Aim:
Copy out the rows below word for word, keeping every line exactly as it appears.

Data shown:
start

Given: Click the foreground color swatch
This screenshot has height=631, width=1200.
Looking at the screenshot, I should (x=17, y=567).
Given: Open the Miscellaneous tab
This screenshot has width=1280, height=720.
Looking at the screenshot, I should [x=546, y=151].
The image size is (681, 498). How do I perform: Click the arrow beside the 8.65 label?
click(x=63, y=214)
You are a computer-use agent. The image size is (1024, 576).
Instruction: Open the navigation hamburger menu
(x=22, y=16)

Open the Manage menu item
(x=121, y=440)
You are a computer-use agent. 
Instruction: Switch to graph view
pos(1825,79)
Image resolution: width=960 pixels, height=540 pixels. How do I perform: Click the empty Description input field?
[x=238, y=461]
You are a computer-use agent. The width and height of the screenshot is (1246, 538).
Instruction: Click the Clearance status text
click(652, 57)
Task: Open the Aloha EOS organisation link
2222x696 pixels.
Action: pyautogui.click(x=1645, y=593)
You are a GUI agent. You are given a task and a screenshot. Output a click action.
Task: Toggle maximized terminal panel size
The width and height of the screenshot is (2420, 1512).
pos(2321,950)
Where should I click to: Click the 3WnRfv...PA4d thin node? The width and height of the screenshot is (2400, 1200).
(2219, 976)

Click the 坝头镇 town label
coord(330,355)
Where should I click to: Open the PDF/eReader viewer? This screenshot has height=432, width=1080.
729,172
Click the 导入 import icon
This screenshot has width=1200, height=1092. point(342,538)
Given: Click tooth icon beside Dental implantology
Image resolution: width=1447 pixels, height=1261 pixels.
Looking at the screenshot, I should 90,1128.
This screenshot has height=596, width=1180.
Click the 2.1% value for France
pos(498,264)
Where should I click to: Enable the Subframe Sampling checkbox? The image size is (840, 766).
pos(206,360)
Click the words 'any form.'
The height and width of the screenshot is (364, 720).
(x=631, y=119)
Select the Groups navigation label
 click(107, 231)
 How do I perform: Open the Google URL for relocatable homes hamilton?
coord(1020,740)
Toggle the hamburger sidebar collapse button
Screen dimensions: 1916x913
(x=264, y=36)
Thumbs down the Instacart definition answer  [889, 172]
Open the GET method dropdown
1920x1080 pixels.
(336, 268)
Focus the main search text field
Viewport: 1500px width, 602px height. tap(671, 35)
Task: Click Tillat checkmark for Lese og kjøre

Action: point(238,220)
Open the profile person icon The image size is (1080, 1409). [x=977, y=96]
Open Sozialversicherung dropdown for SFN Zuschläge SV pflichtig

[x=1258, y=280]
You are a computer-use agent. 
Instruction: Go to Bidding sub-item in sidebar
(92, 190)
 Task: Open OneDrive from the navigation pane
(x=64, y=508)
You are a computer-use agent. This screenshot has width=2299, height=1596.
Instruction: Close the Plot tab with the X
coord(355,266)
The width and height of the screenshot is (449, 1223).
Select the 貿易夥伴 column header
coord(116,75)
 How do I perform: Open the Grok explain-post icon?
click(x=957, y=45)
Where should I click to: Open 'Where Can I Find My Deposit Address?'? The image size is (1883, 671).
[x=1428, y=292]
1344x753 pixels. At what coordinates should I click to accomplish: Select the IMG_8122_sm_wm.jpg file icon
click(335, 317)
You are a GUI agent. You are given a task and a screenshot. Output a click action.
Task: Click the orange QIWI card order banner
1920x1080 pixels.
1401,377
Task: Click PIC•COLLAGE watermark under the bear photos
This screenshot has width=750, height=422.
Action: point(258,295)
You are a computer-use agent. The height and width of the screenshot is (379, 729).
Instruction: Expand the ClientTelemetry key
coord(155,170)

end

The output:
Given: Click the foreground color swatch
This screenshot has height=631, width=1200.
Looking at the screenshot, I should (x=17, y=567).
Given: Open the Miscellaneous tab
This screenshot has width=1280, height=720.
Looking at the screenshot, I should [x=546, y=151].
The image size is (681, 498). How do I perform: Click the arrow beside the 8.65 label?
click(x=63, y=214)
You are a computer-use agent. The image size is (1024, 576).
Instruction: Open the navigation hamburger menu
(x=22, y=16)

Open the Manage menu item
(x=121, y=440)
You are a computer-use agent. 
Instruction: Switch to graph view
pos(1825,79)
Image resolution: width=960 pixels, height=540 pixels. How do I perform: Click the empty Description input field?
[x=238, y=461]
You are a computer-use agent. The width and height of the screenshot is (1246, 538).
Instruction: Click the Clearance status text
click(652, 57)
Task: Open the Aloha EOS organisation link
2222x696 pixels.
Action: pyautogui.click(x=1645, y=593)
You are a GUI agent. You are given a task and a screenshot. Output a click action.
Task: Toggle maximized terminal panel size
The width and height of the screenshot is (2420, 1512).
pos(2321,950)
Where should I click to: Click the 3WnRfv...PA4d thin node? The width and height of the screenshot is (2400, 1200).
(2219, 976)

Click the 坝头镇 town label
coord(330,355)
Where should I click to: Open the PDF/eReader viewer? This screenshot has height=432, width=1080.
729,172
Click the 导入 import icon
This screenshot has width=1200, height=1092. point(342,538)
Given: Click tooth icon beside Dental implantology
Image resolution: width=1447 pixels, height=1261 pixels.
Looking at the screenshot, I should 90,1128.
This screenshot has height=596, width=1180.
Click the 2.1% value for France
pos(498,264)
Where should I click to: Enable the Subframe Sampling checkbox? The image size is (840, 766).
pos(206,360)
Click the words 'any form.'
The height and width of the screenshot is (364, 720).
(x=631, y=119)
Select the Groups navigation label
 click(107, 231)
 How do I perform: Open the Google URL for relocatable homes hamilton?
coord(1020,740)
Toggle the hamburger sidebar collapse button
Screen dimensions: 1916x913
(x=264, y=36)
Thumbs down the Instacart definition answer  [889, 172]
Open the GET method dropdown
1920x1080 pixels.
(336, 268)
Focus the main search text field
Viewport: 1500px width, 602px height. tap(671, 35)
Task: Click Tillat checkmark for Lese og kjøre

Action: point(238,220)
Open the profile person icon The image size is (1080, 1409). [x=977, y=96]
Open Sozialversicherung dropdown for SFN Zuschläge SV pflichtig

[x=1258, y=280]
You are a computer-use agent. 
Instruction: Go to Bidding sub-item in sidebar
(92, 190)
 Task: Open OneDrive from the navigation pane
(x=64, y=508)
You are a computer-use agent. This screenshot has width=2299, height=1596.
Instruction: Close the Plot tab with the X
coord(355,266)
The width and height of the screenshot is (449, 1223).
Select the 貿易夥伴 column header
coord(116,75)
 How do I perform: Open the Grok explain-post icon?
click(x=957, y=45)
Where should I click to: Open 'Where Can I Find My Deposit Address?'? The image size is (1883, 671).
[x=1428, y=292]
1344x753 pixels. At what coordinates should I click to accomplish: Select the IMG_8122_sm_wm.jpg file icon
click(335, 317)
You are a GUI agent. You are given a task and a screenshot. Output a click action.
Task: Click the orange QIWI card order banner
1920x1080 pixels.
1401,377
Task: Click PIC•COLLAGE watermark under the bear photos
This screenshot has width=750, height=422.
Action: point(258,295)
You are a computer-use agent. The height and width of the screenshot is (379, 729).
Instruction: Expand the ClientTelemetry key
coord(155,170)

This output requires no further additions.